Atherosclerosis is a chronic inflammatory disease caused by the abnormal accumulation of macrophages, white blood cells, and lipids in the arterial wall [12]. IL-4, in addition to being an important member of the IL family, plays an important role in the development of arteriosclerosis [13]. This study showed that, only in the cocktail group, the levels of IL-4 significantly decreased after the operation. In addition, this decrease was greater in the cocktail group than in the control group (P<0.05). The cocktail therapy effectively inhibited inflammation and decreased IL-4 levels. Tirofiban and nicorandil not only blocked platelet activation and the expanding aorta, but also inhibited the expression of inflammatory factors. That is, the intraoperative and postoperative administration of tirofiban and nicorandil alleviated the degree of inflammation in patients with CTO.
sICAM-1 is scarcely expressed in normal blood vessels, although it is abundantly expressed in the blood of patients with atherosclerosis [14]. Many clinical studies have examined the relationship between sICAMs and CAD manifestations [15]. Our study showed that the levels of sICAM-1 in the cocktail group significantly decreased after the operation (P<0.05). Moreover, after the operation, the decrease was greater in the cocktail group than the control group (P<0.05).

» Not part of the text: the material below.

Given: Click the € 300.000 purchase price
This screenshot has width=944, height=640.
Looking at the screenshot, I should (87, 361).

The 6-month follow-up indicated that the total incidence rate of adverse cardiac events in the cocktail group was significantly lower than that in the control group (P<0.05), because sICAM-1 is involved in the inflammatory response and adhesion reaction in patients after PCI, thus causing vasoconstriction and slowing the blood flow, and ultimately leading to cardiovascular events [16]. Tirofiban and nicorandil treatment inhibited the expression of inflammatory factors, thereby decreasing the level of sICAM-1, the frequency of angina pectoris, and the incidence rate of adverse cardiac events in patients.
Many clinical studies have compared PCI and optimal medical therapy (OMT) in patients with CTOs [9, 17–19]. However, little is known about the effects of a combination of OMT and PCI for CTO. Moreover, in-stent restenosis occurs in 15% of all CTO-PCIs [20]. Hence, timely OMT after PCI is crucial to achieve effective reperfusion in CTO.

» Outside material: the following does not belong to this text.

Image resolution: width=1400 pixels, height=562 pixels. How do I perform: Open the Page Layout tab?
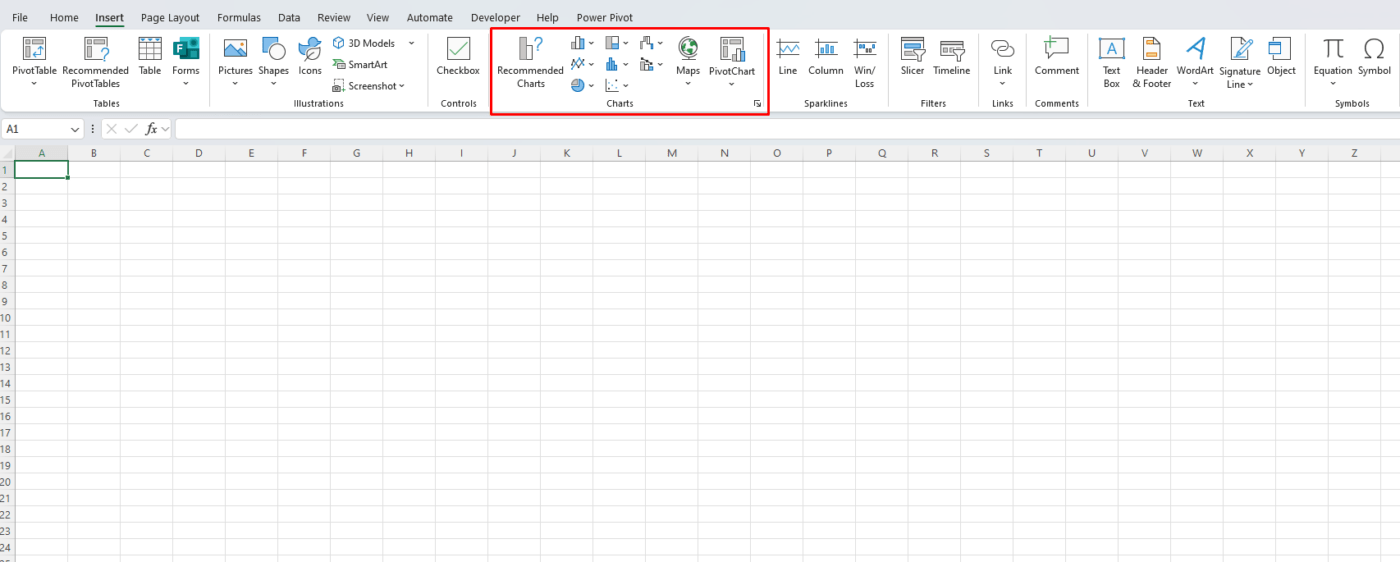click(170, 18)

This study revealed that a combination of OMT and PCI for CTO, that is, the treatment of patients with CTO undergoing PCI with tirofiban and nicorandil, is not only safe and reliable, but also is associated with fewer major adverse cardiac events, through decreasing the IL4 inflammatory biomarker and sICAM1 levels.
In conclusion, the treatment of patients with CTO undergoing PCI with tirofiban and nicorandil, which is safe and reliable, decreases IL-4 and sICAM-1 levels and elevates effective reperfusion. The small sample size in this study inevitably led to data bias; therefore, the sample size must be increased in future studies to observe the long-term efficacy.